2012-11-21

Linux財団が自前軽量ブートローダーをMSのUEFI鍵で署名してもらうのに四苦八苦

[Phoronix] Linux Foundation Struggles With Microsoft UEFI Signing

Linux財団が過去に発表したUEFIに対する方針とは、自前の軽量ブートローダーを用意し、それをMS鍵で署名して、その軽量ブートローダーが実際のブートローダーをブートするという仕組みを作るというものだ。問題は、その軽量ブートローダーの署名プロセスに手間取っている。

まず、ブートローダーを署名してもらうためには、VerisignかSymantecの認証局による署名鍵が必要だ。それを超えたらMSの秘密鍵でブートローダーを署名してもらうために、マイクロソフトのWebサイトでブートローダーをアップロードするのだが、このWebサイトのアップローダーが、こともあろうかSilverlightで実装されている。MonoベースのMoonlightでは正しく動作せず、結局、ブートローダーのアップロードには不自由なWindowsを使わなければならない。

今時Silverlightを使うとは何と時代錯誤な。私にとっては、FlashやSilverlightは、パンチカードと同等に聞こえる。

さらに、マイクロソフト側でも何かおかしいことが発生しているらしく、特別な後から無効化できる鍵を関連付けるのではなく、単なる汎用の鍵で署名するのみだという。これでは使えない。UEFIは、後から特定のバイナリを無効化できるからこそ、暗号理論的にはまともであるのに、その無行こうかができないとは。

しかし、Linux財団の方針は、UEFIの思想とは合わないような気がする。

UEFIは、ブートローダーレベルからバイナリを認証する。この認証というのは、バイナリが改変されていないことを保証する。これにより、例えばマイクロソフトの出荷から、顧客の手元に届くまで、ブートローダーが悪意ある者により改変されていないことを保証できる。
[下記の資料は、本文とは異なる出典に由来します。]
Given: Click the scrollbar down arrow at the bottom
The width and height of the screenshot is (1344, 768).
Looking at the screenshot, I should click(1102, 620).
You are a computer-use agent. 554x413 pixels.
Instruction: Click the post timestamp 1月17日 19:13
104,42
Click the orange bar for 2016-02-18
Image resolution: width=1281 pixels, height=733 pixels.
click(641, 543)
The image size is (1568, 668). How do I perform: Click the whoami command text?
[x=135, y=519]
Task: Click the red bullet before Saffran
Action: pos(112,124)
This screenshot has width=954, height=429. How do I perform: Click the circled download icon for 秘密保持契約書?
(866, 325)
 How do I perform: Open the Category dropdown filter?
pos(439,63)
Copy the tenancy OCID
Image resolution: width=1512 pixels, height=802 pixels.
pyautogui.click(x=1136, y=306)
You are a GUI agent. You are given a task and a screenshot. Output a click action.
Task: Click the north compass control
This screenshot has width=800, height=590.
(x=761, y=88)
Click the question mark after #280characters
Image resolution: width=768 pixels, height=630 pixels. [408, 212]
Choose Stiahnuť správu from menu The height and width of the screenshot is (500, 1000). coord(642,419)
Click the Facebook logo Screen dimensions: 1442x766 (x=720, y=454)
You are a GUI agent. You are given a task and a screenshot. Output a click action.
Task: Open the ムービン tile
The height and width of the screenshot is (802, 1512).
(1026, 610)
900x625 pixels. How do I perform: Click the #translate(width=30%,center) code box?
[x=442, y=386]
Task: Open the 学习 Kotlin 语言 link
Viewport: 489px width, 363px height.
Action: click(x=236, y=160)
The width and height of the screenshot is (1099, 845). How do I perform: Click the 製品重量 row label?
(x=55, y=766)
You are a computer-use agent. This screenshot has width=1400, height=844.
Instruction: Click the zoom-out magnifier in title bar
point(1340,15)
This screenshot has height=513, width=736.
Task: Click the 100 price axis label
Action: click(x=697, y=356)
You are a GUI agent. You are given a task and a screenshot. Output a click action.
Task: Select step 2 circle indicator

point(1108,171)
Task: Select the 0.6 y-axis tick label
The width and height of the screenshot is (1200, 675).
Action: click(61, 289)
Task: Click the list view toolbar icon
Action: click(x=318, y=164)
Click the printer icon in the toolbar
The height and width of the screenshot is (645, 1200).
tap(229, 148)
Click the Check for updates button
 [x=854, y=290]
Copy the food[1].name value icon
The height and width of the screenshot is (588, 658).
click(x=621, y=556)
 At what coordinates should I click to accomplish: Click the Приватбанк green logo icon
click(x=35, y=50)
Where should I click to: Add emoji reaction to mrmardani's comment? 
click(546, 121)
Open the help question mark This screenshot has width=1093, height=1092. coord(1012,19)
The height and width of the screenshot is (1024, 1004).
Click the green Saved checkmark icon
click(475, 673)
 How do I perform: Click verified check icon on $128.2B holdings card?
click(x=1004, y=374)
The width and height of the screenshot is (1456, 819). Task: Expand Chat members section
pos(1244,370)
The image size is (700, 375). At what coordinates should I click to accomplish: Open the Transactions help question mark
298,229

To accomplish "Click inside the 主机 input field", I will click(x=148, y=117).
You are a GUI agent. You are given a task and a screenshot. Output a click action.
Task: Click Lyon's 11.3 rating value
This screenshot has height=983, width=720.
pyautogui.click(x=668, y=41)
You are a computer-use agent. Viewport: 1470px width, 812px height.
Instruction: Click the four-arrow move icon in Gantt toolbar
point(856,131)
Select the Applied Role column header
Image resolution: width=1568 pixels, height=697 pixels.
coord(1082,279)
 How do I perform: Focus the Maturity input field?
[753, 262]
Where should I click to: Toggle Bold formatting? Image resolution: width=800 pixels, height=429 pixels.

そして、UEFIの思想に従えば、UEFIによって制御が渡された最初のブートローダーも、その後のより高機能なブートローダーや、あるいは直接OSを認証して、改変されていないことを保証する。OSも、ドライバーを認証して、改変されていないことを保証する。と、このように認証が連続して続くべきなのだ。

この方法は、あくまで途中の改変を防ぐだけであり、大本からして悪意あるプログラムを認証して配布する問題は防げない。ただし、特定のバイナリは、後から認証を取り消しできる仕組みがある。これにより、悪事が発覚した後は、広範な影響を与えることが難しくなる。

この仕組みは、UEFIだけではなく、SSLでも同じだ。SSLが保証するのは、経路途中の改変や傍受がなされていないことであり、Webサイトに悪意がないかどうかは保証しない。ただし、ひとたび特定のWebサイトに悪意のあることが発覚したならば、認証局は取り消しができる。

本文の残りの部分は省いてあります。